On Sat, Nov 15, 2008 at 17:39, Tom Lane <tgl@sss.pgh.pa.us> wrote:
> "Alex Hunsaker" <badalex@gmail.com> writes:
>> Err that really should be ereport(FATAL,
>
> I don't think that's a particularly user-friendly design.
>
> The behavior I'd expect to see is
>
> 1. Root cert file not there: issue existing LOG message. Maybe the user is
> expecting client cert verification, and maybe he isn't, but it is a good
> idea to put out the LOG message just to make sure he knows what will
> happen.
Right, pre patch I agree with you. The problem I noticed with the
patch is we say nothing if its there and you can't read it. The whole
point of the patch is to give you the option of forcing client certs.
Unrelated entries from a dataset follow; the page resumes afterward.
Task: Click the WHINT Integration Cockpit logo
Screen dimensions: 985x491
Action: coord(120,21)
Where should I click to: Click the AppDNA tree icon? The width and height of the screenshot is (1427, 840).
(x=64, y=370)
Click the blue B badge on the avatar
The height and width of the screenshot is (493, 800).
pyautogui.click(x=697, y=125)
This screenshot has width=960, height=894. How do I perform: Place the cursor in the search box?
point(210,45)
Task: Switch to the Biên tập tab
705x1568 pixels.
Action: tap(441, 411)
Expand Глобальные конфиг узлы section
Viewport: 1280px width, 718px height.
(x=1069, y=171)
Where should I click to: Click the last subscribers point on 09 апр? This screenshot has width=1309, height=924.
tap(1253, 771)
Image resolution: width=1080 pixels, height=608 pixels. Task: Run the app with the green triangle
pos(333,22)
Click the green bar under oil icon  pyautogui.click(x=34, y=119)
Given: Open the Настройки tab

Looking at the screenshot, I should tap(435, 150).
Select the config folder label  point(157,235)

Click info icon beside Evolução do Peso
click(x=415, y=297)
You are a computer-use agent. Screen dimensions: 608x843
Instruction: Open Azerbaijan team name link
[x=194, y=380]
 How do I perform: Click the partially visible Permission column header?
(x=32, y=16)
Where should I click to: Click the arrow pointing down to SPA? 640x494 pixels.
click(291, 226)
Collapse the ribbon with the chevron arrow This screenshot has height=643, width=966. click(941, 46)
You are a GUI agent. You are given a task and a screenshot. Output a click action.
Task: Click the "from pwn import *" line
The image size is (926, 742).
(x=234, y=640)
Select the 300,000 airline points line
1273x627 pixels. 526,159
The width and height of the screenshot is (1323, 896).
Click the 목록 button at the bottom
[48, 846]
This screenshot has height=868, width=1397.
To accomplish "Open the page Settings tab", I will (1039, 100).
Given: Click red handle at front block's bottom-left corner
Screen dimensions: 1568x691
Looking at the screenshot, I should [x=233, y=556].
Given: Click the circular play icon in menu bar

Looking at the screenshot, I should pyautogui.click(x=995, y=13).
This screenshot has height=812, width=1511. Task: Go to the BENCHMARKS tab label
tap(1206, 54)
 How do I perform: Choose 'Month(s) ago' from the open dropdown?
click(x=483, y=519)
So why LOG every server start up just because I turned on ssl. If
pg_hba is setup right you'll get the appropriate error message when
the client connects.
Maybe NOTICE is more appropriate?
I don't really care either way though. Ill let you and Mangus duke it out :
> 2. Root cert file present but we fail to load it: FATAL is probably okay
> here, but not with that hint message.
Err, I was just trying to be congruent with HEAD. Currently that's
the message you get if we could not "read" the root cert. (as a LOG,
not FATAL). Should just drop the hint and keep the FATAL for this
case?
Also we check that the private key is at least 0600, should we be
doing the same for the root cert?